──────── The records ────────

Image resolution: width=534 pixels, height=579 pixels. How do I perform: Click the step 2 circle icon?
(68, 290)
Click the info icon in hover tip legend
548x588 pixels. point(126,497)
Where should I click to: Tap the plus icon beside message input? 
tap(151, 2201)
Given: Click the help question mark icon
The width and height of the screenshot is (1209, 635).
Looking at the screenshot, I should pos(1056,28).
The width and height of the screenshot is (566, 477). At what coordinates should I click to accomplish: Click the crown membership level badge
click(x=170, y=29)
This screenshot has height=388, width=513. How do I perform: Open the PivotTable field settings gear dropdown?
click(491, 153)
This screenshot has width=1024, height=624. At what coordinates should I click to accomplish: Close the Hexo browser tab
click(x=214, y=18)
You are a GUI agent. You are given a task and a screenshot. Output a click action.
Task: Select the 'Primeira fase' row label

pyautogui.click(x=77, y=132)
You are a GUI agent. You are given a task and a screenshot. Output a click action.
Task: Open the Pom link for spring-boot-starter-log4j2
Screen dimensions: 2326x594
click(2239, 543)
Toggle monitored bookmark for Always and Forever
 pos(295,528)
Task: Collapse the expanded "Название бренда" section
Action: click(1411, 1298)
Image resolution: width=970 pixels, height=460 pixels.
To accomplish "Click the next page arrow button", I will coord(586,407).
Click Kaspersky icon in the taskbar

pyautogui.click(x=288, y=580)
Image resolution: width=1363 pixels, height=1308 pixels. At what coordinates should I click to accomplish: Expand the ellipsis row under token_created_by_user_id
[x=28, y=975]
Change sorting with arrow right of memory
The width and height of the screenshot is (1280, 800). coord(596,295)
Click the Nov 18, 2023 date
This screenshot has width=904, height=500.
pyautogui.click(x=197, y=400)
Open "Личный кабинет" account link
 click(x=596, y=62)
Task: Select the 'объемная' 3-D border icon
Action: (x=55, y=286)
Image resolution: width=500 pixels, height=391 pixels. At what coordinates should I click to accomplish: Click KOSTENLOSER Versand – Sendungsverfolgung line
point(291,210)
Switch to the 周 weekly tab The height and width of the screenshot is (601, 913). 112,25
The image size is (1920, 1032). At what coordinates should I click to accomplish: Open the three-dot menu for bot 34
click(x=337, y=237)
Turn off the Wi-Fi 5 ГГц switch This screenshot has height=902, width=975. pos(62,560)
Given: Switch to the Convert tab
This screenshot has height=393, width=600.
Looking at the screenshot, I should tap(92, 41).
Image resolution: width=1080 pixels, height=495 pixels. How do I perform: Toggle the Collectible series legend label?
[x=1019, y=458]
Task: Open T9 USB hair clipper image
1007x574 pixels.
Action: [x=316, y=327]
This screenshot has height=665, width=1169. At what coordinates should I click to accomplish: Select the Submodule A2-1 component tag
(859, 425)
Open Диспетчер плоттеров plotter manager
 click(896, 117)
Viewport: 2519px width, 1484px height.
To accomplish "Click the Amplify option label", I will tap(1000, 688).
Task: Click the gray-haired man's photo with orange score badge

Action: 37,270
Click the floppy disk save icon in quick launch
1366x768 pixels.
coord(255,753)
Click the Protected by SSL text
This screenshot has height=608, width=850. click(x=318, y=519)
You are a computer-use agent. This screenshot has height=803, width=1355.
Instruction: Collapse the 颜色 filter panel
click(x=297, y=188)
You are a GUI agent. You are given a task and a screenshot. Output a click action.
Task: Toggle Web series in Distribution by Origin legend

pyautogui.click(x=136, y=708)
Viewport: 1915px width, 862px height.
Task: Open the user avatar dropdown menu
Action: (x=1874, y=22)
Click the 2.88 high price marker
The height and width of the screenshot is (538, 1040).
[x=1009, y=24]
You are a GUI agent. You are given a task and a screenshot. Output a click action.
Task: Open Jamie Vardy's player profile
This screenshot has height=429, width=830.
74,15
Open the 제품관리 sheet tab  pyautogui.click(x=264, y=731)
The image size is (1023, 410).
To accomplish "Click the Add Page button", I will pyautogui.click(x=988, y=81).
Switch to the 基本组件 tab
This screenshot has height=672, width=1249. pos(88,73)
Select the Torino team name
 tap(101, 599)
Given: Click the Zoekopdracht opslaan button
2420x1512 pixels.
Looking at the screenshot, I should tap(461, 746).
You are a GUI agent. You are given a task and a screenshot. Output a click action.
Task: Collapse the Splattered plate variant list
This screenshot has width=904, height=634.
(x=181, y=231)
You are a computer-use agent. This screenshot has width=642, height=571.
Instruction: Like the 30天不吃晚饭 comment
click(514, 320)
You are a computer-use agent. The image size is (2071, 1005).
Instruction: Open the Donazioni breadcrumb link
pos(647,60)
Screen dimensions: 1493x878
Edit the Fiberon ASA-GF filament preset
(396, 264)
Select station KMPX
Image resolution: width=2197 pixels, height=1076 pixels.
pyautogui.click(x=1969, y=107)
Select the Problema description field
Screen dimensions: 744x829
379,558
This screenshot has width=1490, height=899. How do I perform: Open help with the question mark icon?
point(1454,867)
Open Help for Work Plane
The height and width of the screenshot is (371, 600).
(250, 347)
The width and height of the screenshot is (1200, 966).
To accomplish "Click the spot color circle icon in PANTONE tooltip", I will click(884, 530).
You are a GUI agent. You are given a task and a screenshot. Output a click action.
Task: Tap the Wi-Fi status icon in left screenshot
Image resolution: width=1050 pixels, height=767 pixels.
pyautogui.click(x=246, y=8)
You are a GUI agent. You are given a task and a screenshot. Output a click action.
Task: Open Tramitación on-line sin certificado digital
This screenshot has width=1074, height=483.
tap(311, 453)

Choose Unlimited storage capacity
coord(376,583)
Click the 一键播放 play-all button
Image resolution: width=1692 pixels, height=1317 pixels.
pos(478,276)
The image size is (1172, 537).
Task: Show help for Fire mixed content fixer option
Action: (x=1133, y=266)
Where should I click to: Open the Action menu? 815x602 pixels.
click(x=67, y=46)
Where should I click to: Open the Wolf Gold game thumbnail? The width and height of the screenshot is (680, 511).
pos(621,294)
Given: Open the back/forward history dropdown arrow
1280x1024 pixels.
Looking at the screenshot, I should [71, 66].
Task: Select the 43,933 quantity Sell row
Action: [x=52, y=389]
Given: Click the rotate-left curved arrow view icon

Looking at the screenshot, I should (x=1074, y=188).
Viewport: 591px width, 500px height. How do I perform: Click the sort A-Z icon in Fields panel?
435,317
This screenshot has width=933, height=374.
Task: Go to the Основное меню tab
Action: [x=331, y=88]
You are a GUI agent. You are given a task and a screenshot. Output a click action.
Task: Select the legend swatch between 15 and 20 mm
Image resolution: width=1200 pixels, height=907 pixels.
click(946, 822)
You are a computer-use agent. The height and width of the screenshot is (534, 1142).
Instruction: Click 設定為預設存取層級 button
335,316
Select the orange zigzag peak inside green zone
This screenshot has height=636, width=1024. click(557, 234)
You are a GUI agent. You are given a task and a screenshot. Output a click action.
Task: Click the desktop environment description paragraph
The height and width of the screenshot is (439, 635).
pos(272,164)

────────

◆ Try it
Line count for the string "description": work it out from the records above and reply with the number alone.

◆ Solved exercise
2